▼▼▼
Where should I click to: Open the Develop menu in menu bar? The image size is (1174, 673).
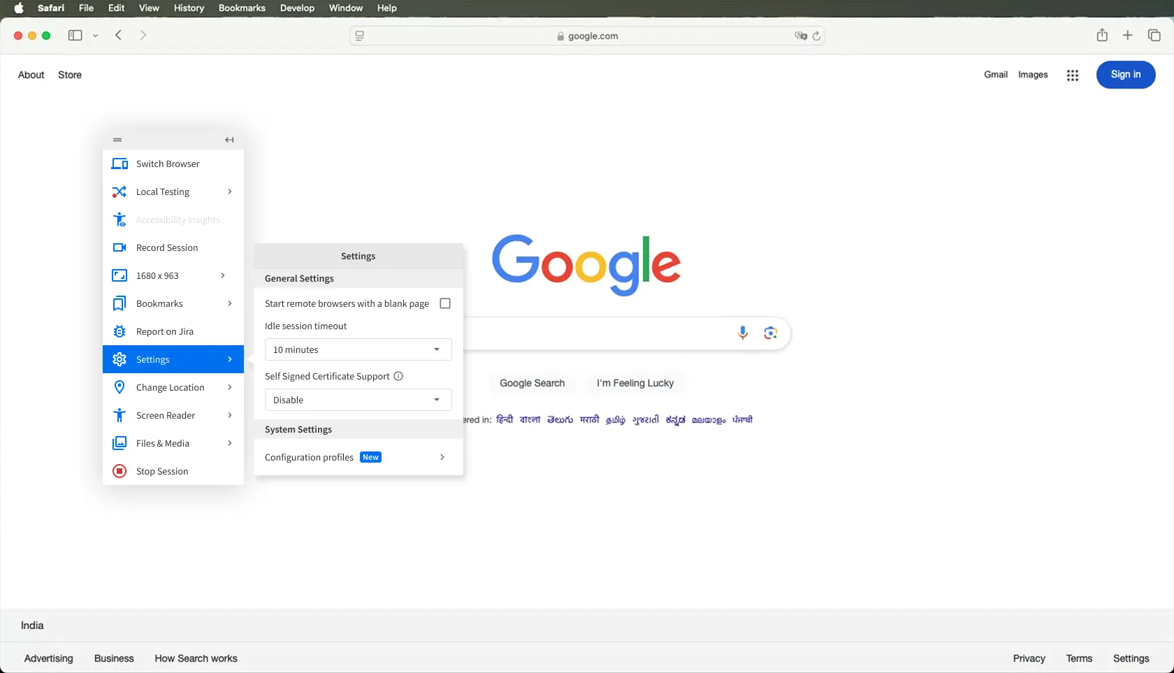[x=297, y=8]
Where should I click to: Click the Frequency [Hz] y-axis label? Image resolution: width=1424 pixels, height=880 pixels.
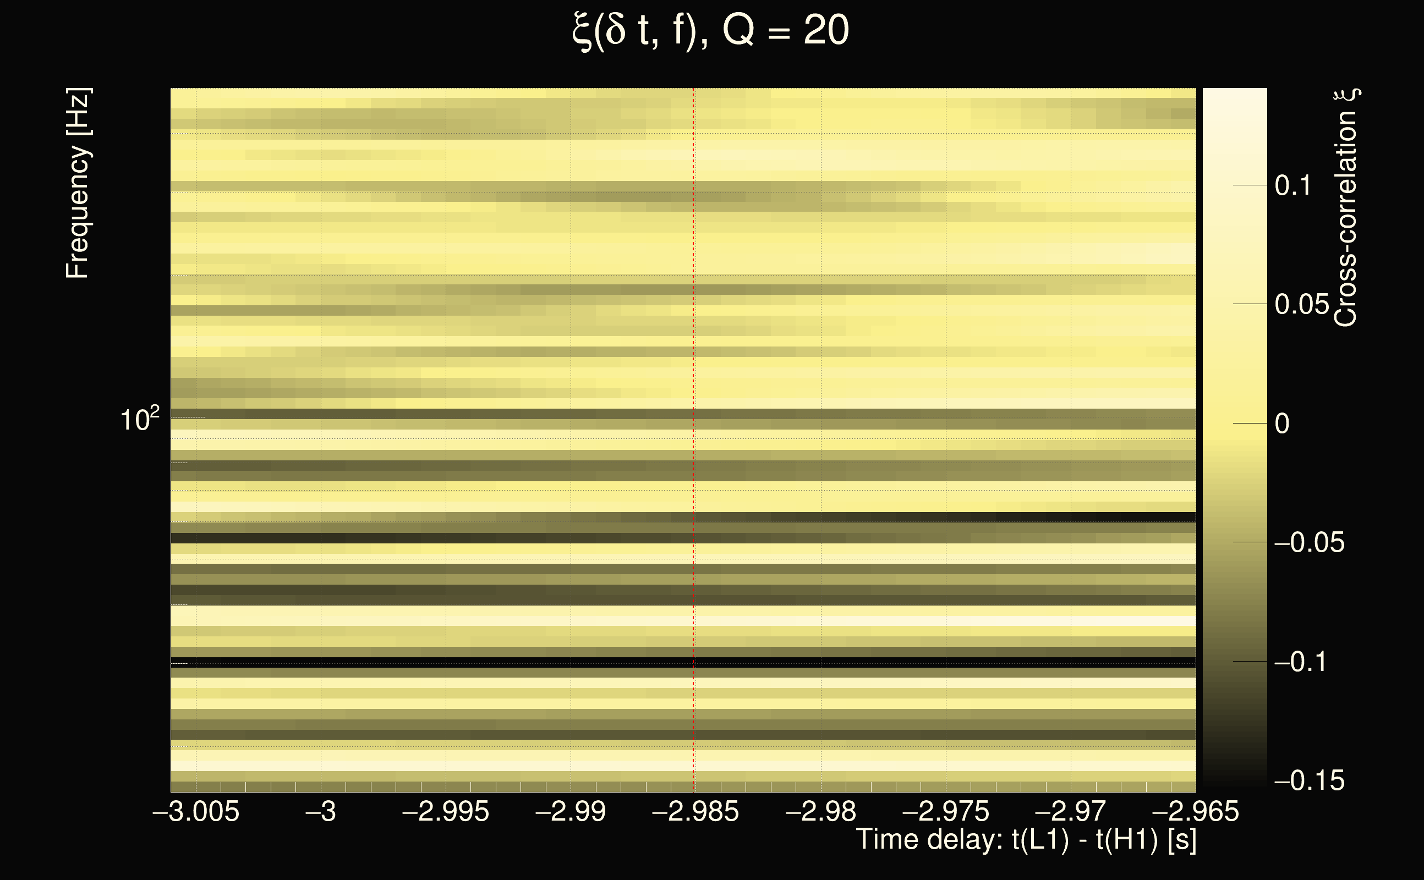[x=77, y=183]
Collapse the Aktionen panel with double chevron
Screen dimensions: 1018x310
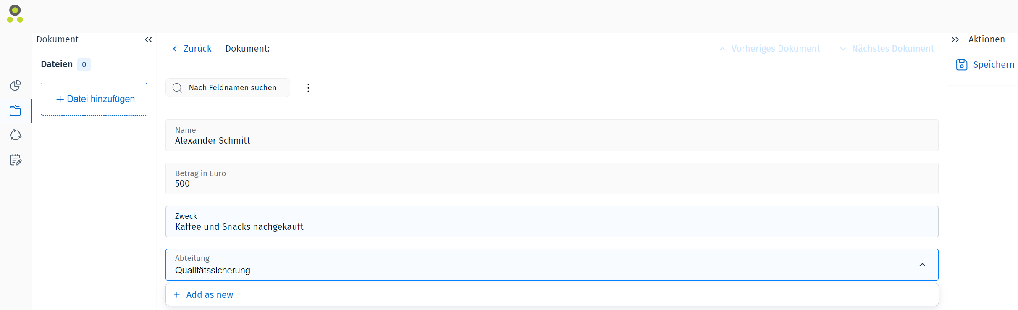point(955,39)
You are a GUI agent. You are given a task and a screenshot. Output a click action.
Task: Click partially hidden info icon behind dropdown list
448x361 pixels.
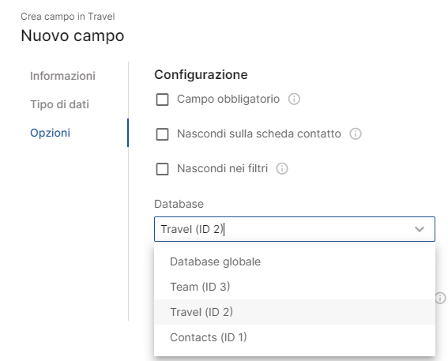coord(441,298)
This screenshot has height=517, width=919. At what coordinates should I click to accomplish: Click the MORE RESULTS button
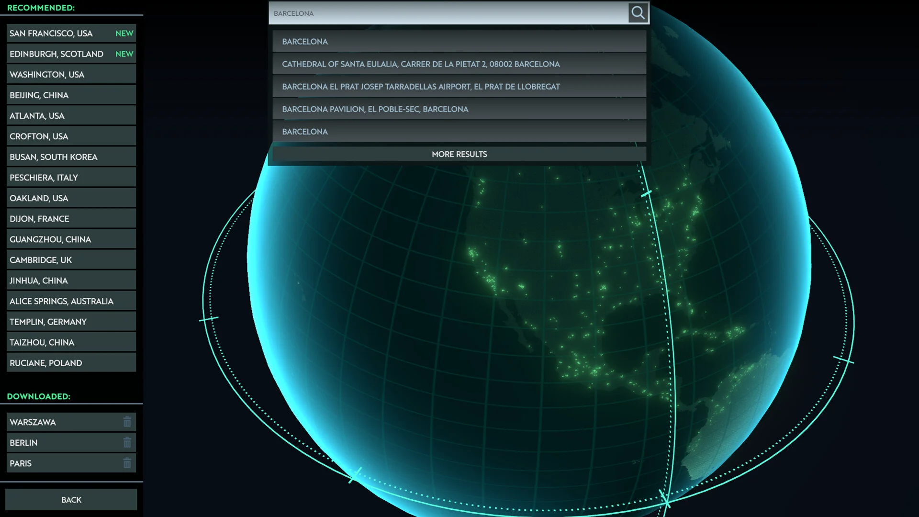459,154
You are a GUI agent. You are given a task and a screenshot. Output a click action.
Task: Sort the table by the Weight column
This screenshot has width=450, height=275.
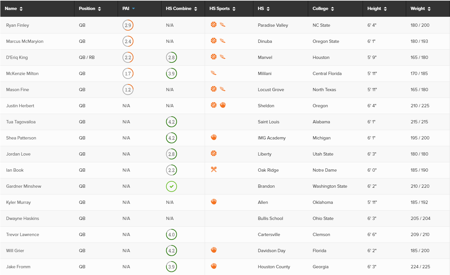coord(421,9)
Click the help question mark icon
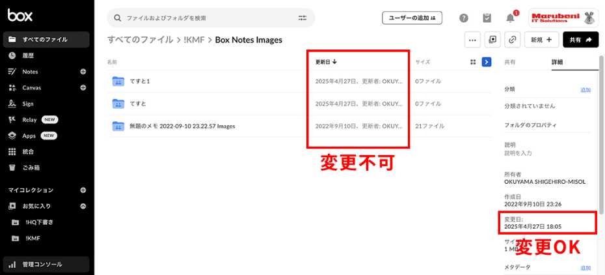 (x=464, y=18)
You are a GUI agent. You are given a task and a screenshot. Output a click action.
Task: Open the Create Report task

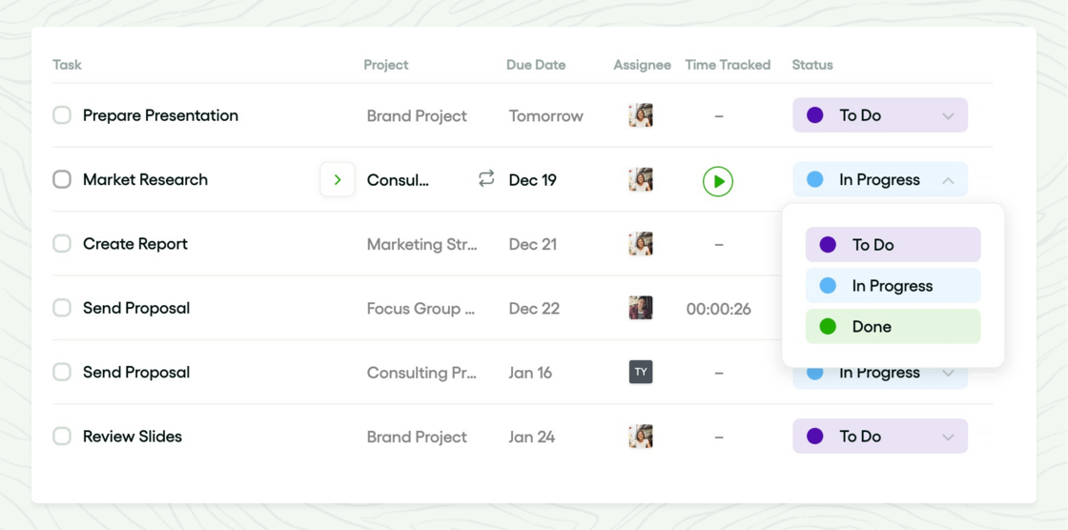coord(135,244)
▲▲▲
▸ Task statement: Reproduce the part of the items that opens with the line containing "Click the help question mark icon" and runs through the end of the items, including both ends. Leave the pictures out of your answer.

▸ Answer:
Click the help question mark icon
 (x=464, y=18)
You are a GUI agent. You are given a task and a screenshot. Output a click action.
Task: Open the Create Report task

coord(135,244)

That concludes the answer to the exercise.